Mereka naik bus malam eksekutif Tri Marga. Lari cepat nuju pulau seberang. Tak banyak cakap selain hitam bayang-bayang. Karena baru beberapa saat saja, tidak lebih satu jam, lampu-lampu dimatikan. Mata pun kian menyipit oleh kantuk dan mesin pendingin. Tahu-tahu mengapung di atas lautan. Saat itu, jarum jam menunjuk pukul 00.00 tengah malam. Antara tidur dan jaga, Segap menggeragap. Setengah sadarnya diikuti sosok bayangan. Jubah Hitam. Sosok itu terbang sembari sesekali mengetuk-ngetuk kaca jendela di sisi Gotap. Namun Gotap tampak pulas agaknya. Segap sedikit takut dan menutup wajah sendiri dengan selimut. Tapi Gotap malah gagap dari tidur, ngajak bicara bak orang ngelindur.

“Aku mau pulang, Gap!”

“Ya. Kita memang mau pulang.”

“Gelap. Ada lorong berliku-liku.”

“Mimpi kali?”

“Ada orang berjubah hitam mengajakku terbang.”

“Sadar, Tap. Sadar. Kita sedang dalam kapal, dalam bus, sedang nuju pulau seberang.”

Napas sohibnya tersengal. Diam. Tak yakin pada pendengaran, kian penasaran Segap mengintip sosok hitam itu dari lubang selimut. Tak ada bayangan apa-apa. Belum hakul yakin. Diluruhkan selimut ke pangkuan dan coba melongok keluar jendela, juga seluruh pelosok perut bus, kalau-kalau bayangan itu telah nyusup di antara kursi. Tak ada gerak apa pun selain pengemudi di depan, dan dengkur kondektur di pojok belakang. Namun perasaan belum nyaman. Ada ambang pikiran yang terus mendesak ke otak.

Hantu lautkah itu. Mengapa pula mengetuk-ngetuk kaca jendela di sisiku, bukan yang lain. Apa karena hanya aku yang terjaga. Dan tentu, tak sampai hati menakuti pengemudi yang sudah pengalaman bertahun-tahun menembusi malam legam. Sebaiknya aku tidur dan syukur jika terbangun esok hari saat telah sampai. Tegas Segap dalam hati. Bahagia rasanya andai bisa menghindar detik-detik menjemukan ini.

Lindap. Kantuk pun nguap.

Namun sial, kepala Gotap tiba-tiba teleng ke pundak. Segera didorong kepala sohibnya itu agar tegak tak mengganggu. Eh, bandel juga ini kepala. Tiap kali didorong, kembali teleng. Segap jengkel dan mendorong lebih kuat ke arah jendela. Eh, malah terjungkal. Merasa kasihan, biarlah sementara nyandar di pundak. Hitung-hitung balas budi karena sering pinjami uang tiap kali kelimpungan.

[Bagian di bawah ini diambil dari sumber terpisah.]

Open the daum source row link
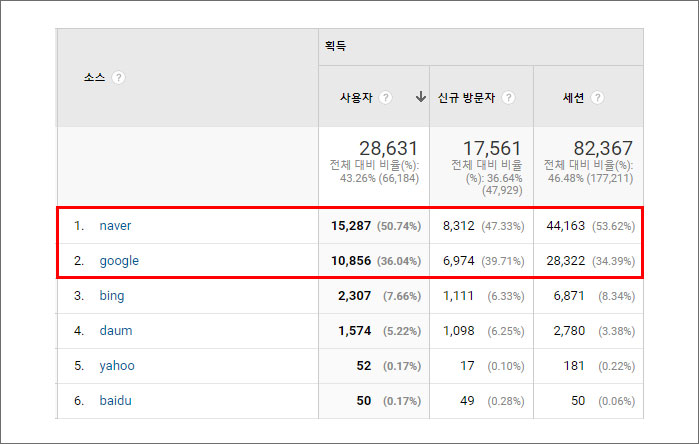This screenshot has height=444, width=699. click(x=115, y=331)
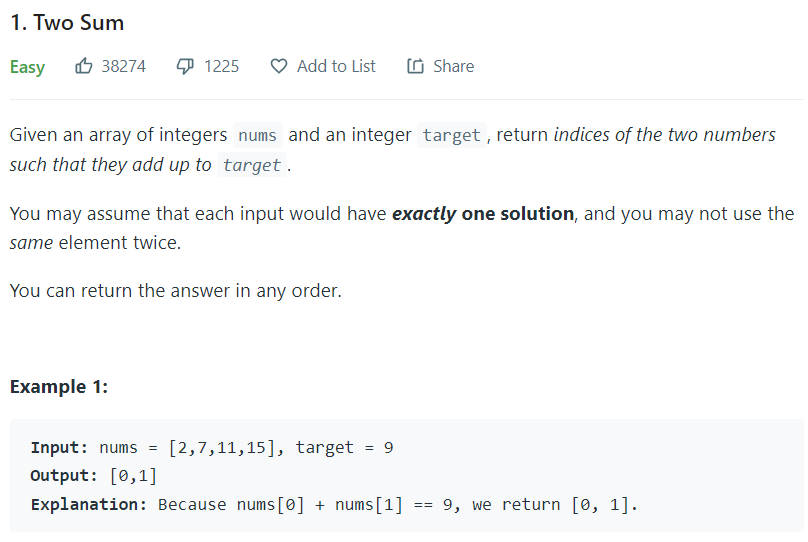This screenshot has width=808, height=542.
Task: Click the bold exactly one solution text
Action: pyautogui.click(x=483, y=213)
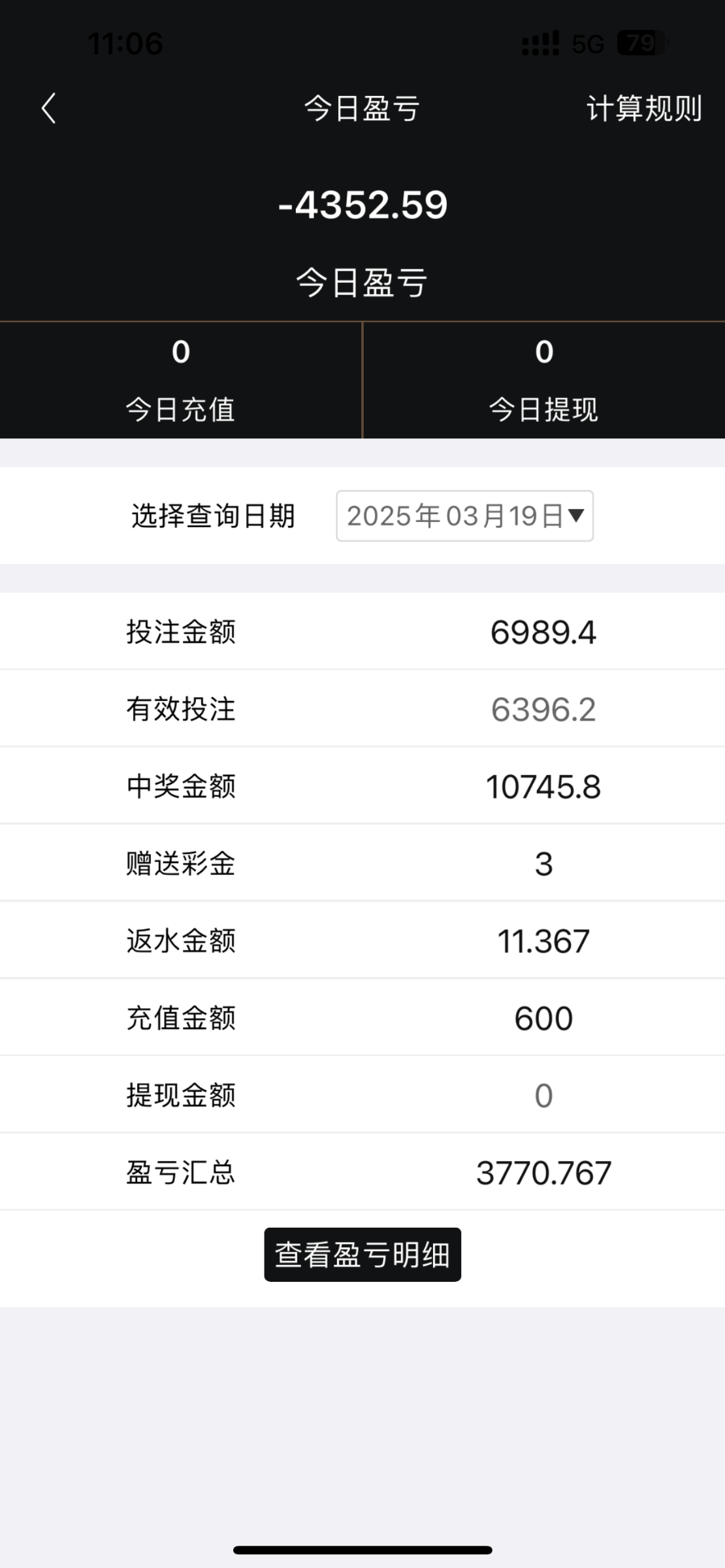Tap the -4352.59 profit-loss total

(x=362, y=205)
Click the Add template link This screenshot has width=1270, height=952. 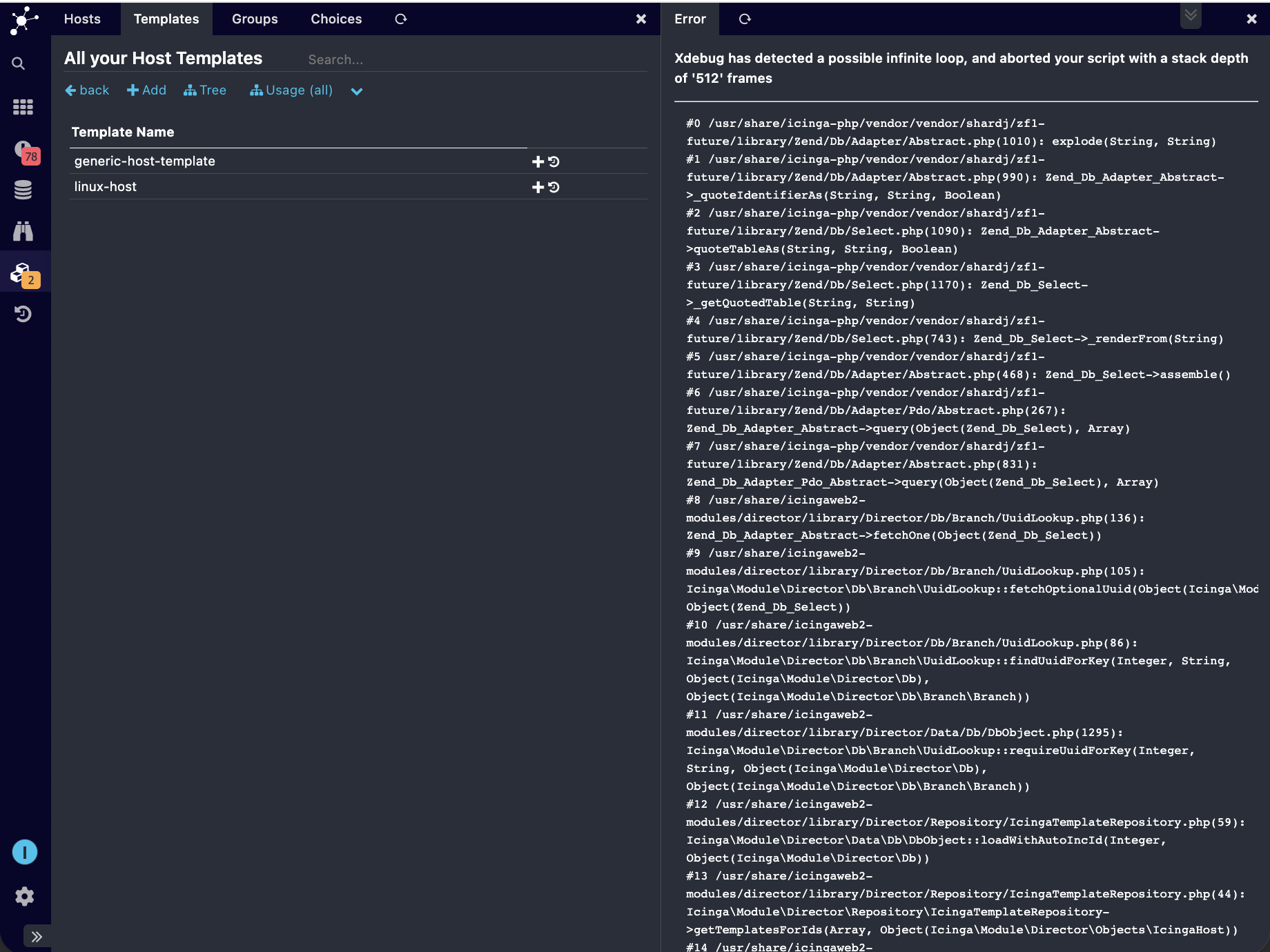click(x=146, y=90)
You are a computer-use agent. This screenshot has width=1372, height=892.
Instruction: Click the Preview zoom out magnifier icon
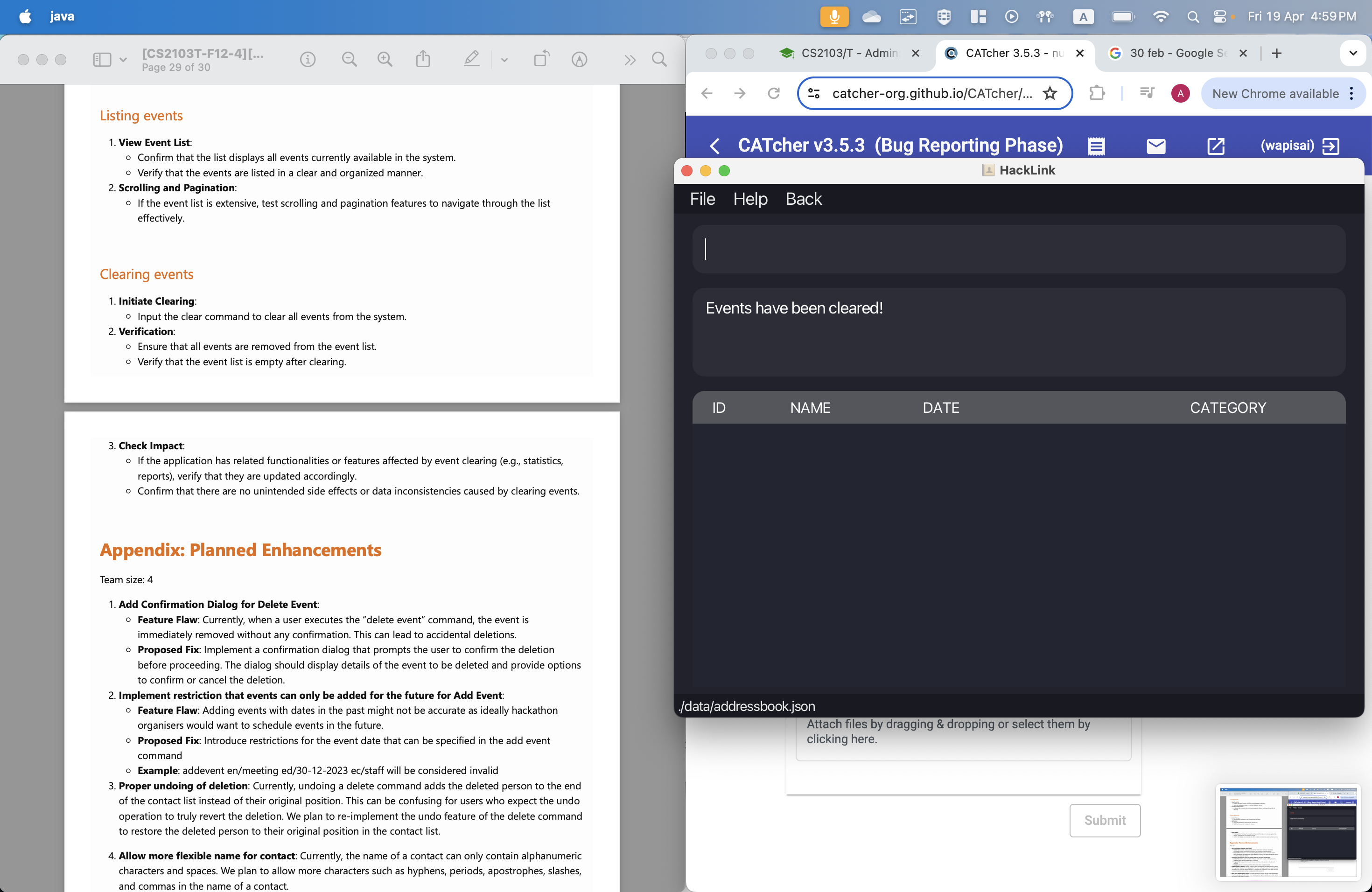349,59
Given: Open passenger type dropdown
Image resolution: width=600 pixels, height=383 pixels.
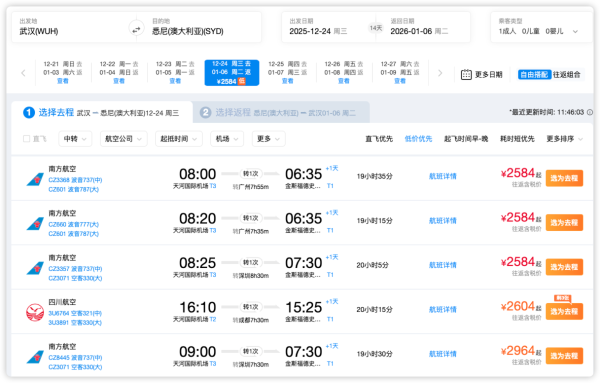Looking at the screenshot, I should coord(541,27).
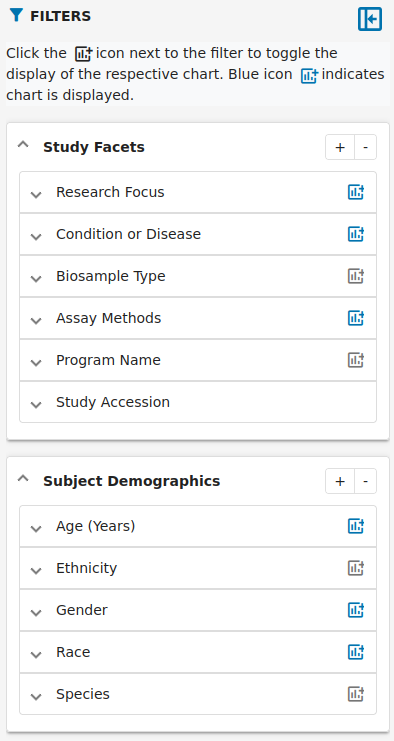Show chart for Biosample Type

pyautogui.click(x=356, y=276)
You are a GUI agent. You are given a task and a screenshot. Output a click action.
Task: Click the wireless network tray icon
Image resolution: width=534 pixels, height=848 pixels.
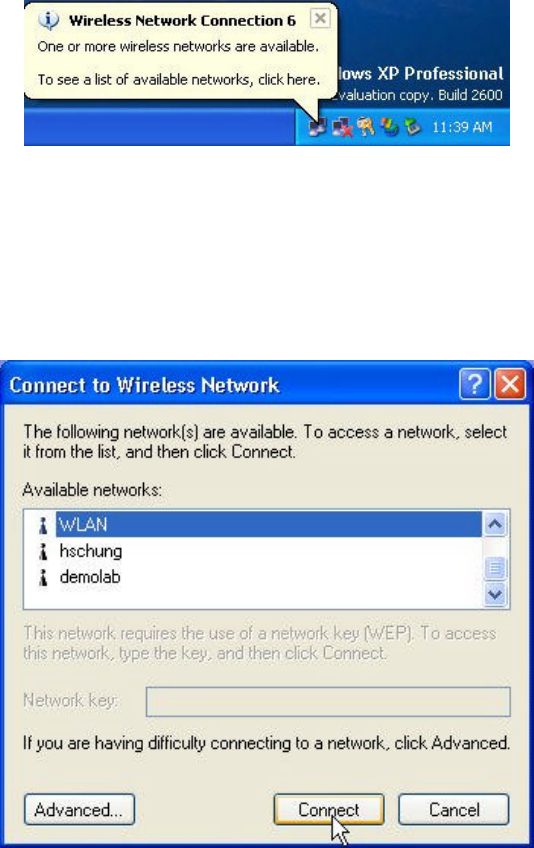pos(318,128)
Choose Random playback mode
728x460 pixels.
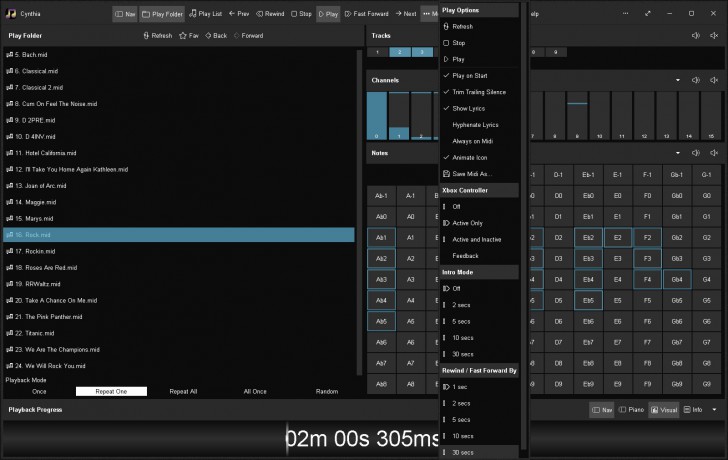tap(326, 391)
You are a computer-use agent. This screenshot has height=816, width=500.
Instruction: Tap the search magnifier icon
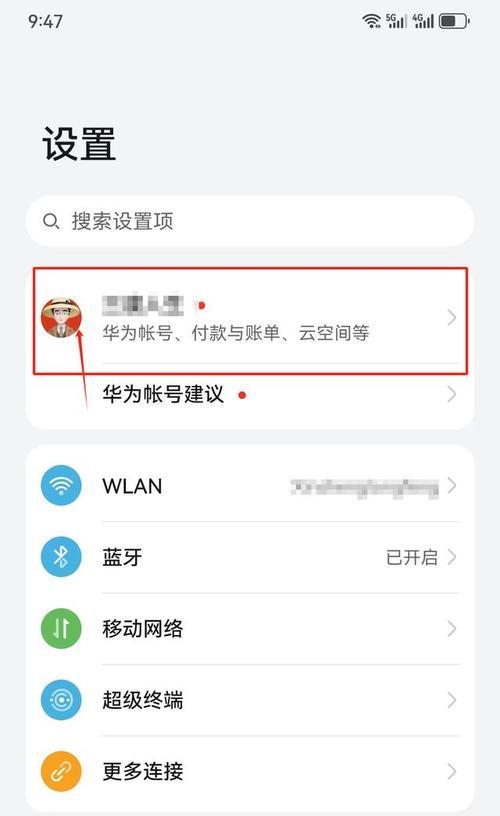[x=50, y=222]
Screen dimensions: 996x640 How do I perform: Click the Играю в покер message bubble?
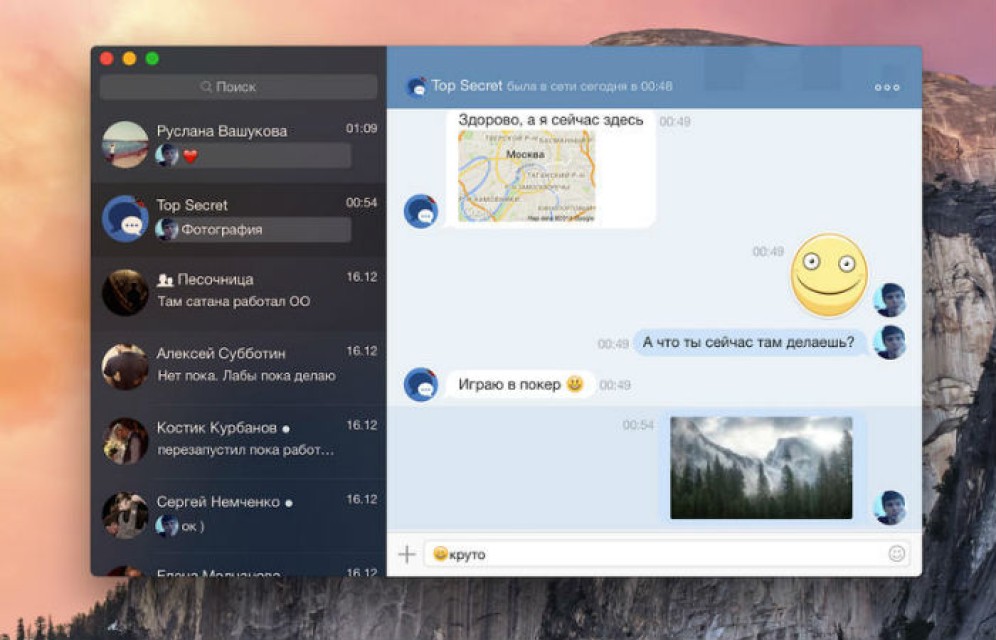point(520,384)
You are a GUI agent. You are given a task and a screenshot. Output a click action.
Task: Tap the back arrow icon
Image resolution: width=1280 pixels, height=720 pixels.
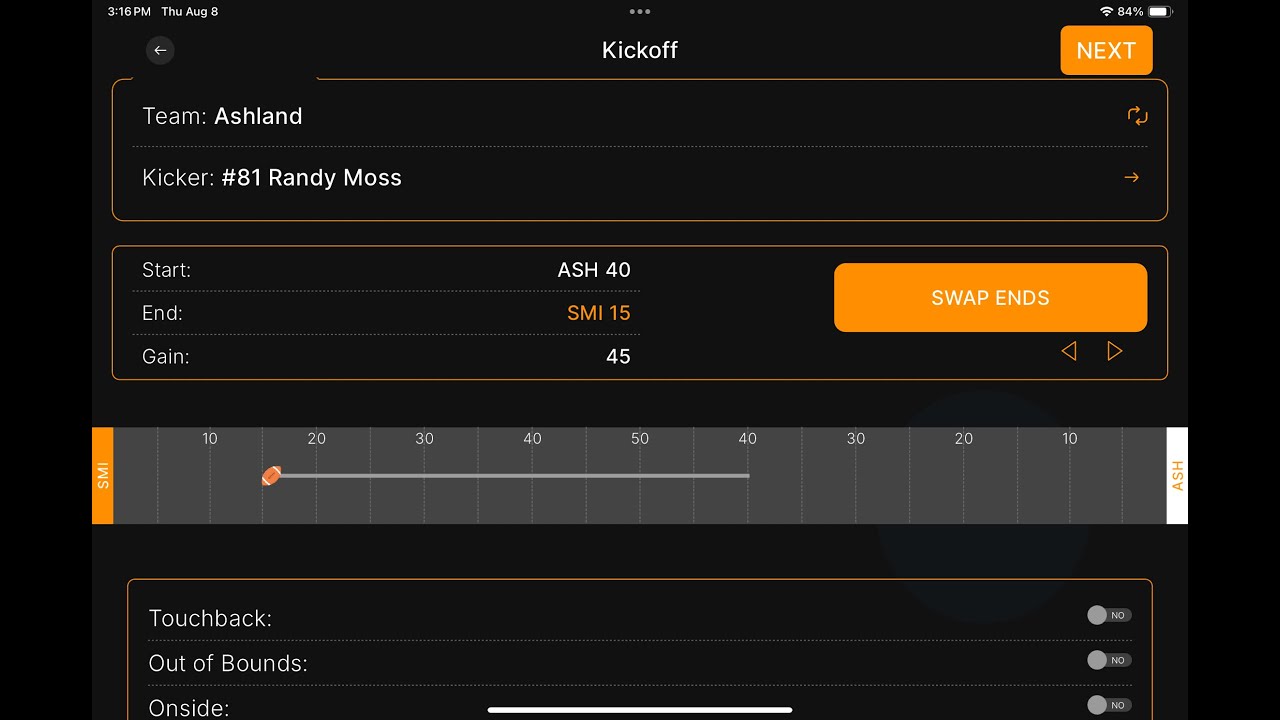[160, 51]
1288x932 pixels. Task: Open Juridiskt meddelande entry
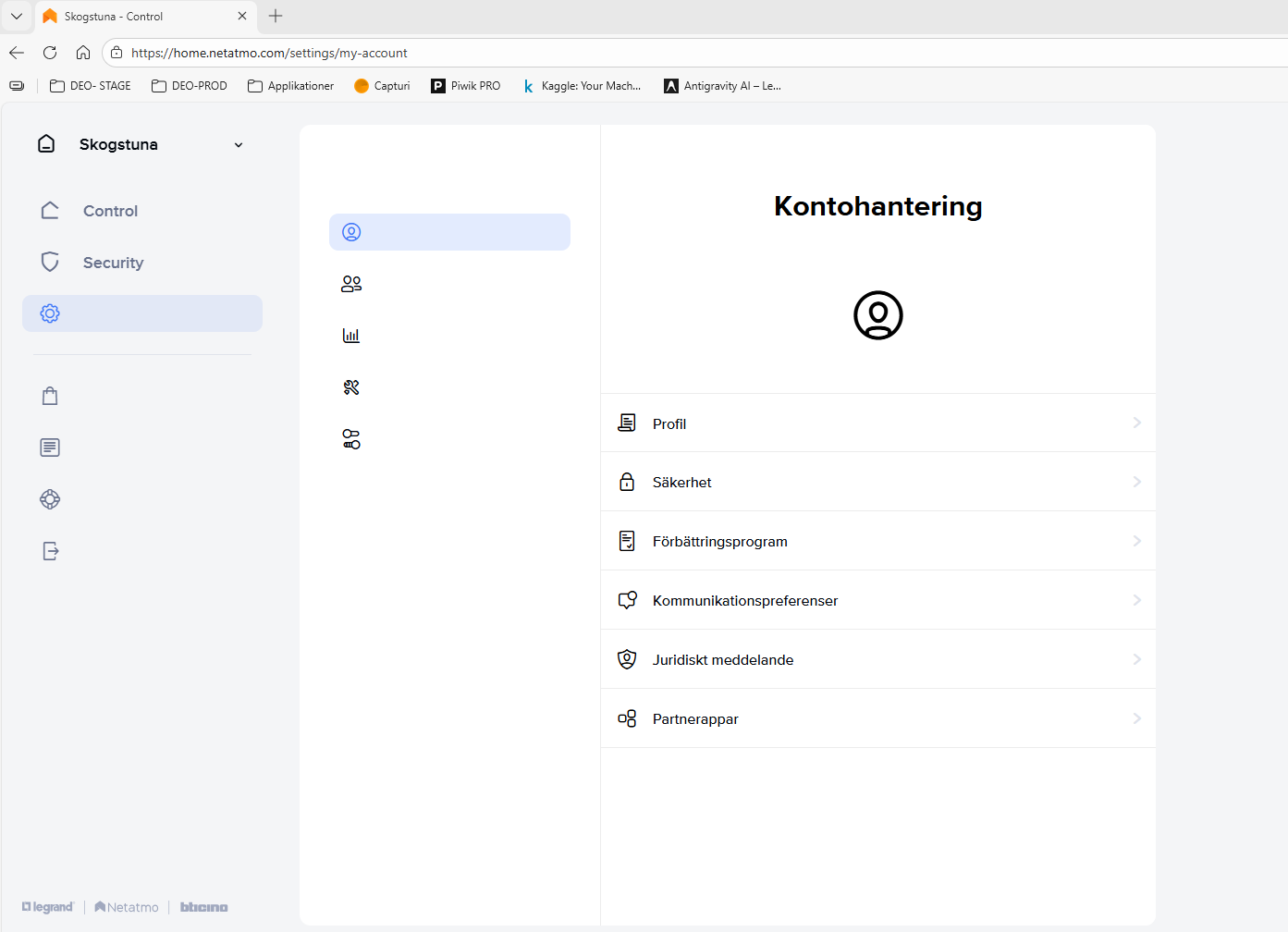(x=722, y=660)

Page 11: Sajak Sajak Abidah El Khalieqy

“Gelap, Gap. Gelap….”

“Hah! Apa?”

“Jubah hitam datang lagi.”

“Hah! Apa?”

“Aku pulang….”

Kepala Gotap kian berat di pundak, seperti karung gula. Mimpi apa sohibku ini, disodok kiri tak bangun, ditarik kanan tak bangun juga. Jatuh lagi membentur sandaran kursi. Aneh! Segap kasihan, dan mendekap kepala itu serasa es batu. Tengkuknya dingin dan beku. Diraba punggungnya, lebih dingin dari dahinya.

Terkesiap Segap. Diletakkan jari telunjuknya di bawah lubang hidung Gotap. Tak ada nafas, tak ada kehangatan terhempas. Denyut nadi pergelangan tangan berhenti. Segap kaget dan terguncang. Adakah ini kematian, atau sekadar pingsan. Dijelajahinya awak bus, tak sesuatu pun yang bergerak selain pengemudi dan bunyi ngorok beberapa penumpang. Dan semua telah tertidur. Berselimut malam dan jubah hitam. Menembus kegelapan, kota-kota kecil dan desa terpencil. Lampu-lampu di persimpangan jalan, nyanyian jangkrik dan belalang hutan.

Benarkah ini bukan mimpi, tanya Segap pada diri sendiri. Ingin teriak ke penjuru malam, tapi siapa yang mendengar kecuali Yang Maha Mendengar. Apa jadinya jika aku kabarkan kejadian ini pada pengemudi atau kondektur. Malah nanti disangka aku membunuhnya. Pengemudi pun tak mungkin mau menungguinya di kantor polisi. Sama artinya aku harus ditinggal, ditahan polisi bersama jasad Gotap.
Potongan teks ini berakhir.